The Pentagon-housed advisory panel on artificial intelligence urged Congress on Thursday to take “bold” action on improving the government’s technical workforce and senior leadership’s understanding of AI.
One such recommendation from the National Security Commission on Artificial Intelligence is a “digital academy” that would require civilian government service in exchange for free tuition, similar to the military academies.
The idea seemed to connect with some members of the House Armed Services Subcommittee on Intelligence and Emerging Threats and Capabilities, which held Thursday’s hearing. Other recommendations including improving the means to track digital talent in the government to more efficiently use limited resources.
“Incremental changes are not going to make a difference,” said José-Marie Griffiths, president of Dakota State University, who leads the NSCAI’s workforce subcommittee. The commission was created under the fiscal 2019 National Defense Authorization Act to provide governmentwide recommendations on improving U.S. AI development for national security.
The digital academy was first brought up during the commission’s meeting in July, but was formally presented to Congress in a hearing for the first time Thursday. The academy would be fully accredited and independent from the government, but with an inter-agency oversight board of government officials and private sector executives.
Chrissy Houlahan, D-Pa., called the idea “really intriguing” and one that Congress should “take a very hard look at.”

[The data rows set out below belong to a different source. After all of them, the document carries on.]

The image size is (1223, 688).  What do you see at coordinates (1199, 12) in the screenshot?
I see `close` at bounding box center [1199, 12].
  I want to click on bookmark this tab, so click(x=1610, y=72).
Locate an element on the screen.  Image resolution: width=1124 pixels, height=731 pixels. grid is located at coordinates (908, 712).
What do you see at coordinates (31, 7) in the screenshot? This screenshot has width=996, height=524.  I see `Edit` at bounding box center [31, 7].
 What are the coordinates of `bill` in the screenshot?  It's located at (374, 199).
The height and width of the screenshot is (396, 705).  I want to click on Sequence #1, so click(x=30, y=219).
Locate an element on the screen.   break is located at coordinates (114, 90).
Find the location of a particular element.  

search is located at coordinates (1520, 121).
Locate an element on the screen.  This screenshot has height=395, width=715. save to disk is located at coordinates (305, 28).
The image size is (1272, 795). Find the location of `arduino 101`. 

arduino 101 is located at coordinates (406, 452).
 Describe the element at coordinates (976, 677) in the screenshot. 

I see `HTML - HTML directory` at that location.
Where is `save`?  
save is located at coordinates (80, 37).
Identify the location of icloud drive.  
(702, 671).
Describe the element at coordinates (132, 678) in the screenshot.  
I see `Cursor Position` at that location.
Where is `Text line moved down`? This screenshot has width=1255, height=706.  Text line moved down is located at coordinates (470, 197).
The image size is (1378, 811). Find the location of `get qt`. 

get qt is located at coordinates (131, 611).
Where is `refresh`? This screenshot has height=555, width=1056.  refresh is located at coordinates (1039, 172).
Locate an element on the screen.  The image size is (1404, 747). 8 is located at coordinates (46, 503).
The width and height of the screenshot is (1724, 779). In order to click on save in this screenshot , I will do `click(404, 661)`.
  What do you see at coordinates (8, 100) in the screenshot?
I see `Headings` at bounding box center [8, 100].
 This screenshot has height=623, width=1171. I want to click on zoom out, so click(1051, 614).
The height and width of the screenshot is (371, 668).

Another scholarship-for-service recommendation from the commission is a digital reserve corps that would require at least 38 days a year of government technology work in exchange for tuition at a private university. Eric Schmidt, the commission’s chairman and former Google CEO, described it as a “watered down” version of the digital academy which would require full-time work after graduation.
“We need a next generation of talent, and they need to be in the government,” Schmidt said during his opening statement.
Griffiths added that every challenge the commission works on is inevitably tied to workforce improvements. Data management, international partnership and other key issues all rely on a expert workforce of employees that understand AI, she said.
There have been other initiatives to built AI workforce strategies from Congress. Reps. Will Hurd, R-Texas, and Robin Kelly, D-Ill, published a national strategy for AI workforce in and out of government that focused on early and continual education opportunities to develop AI talent.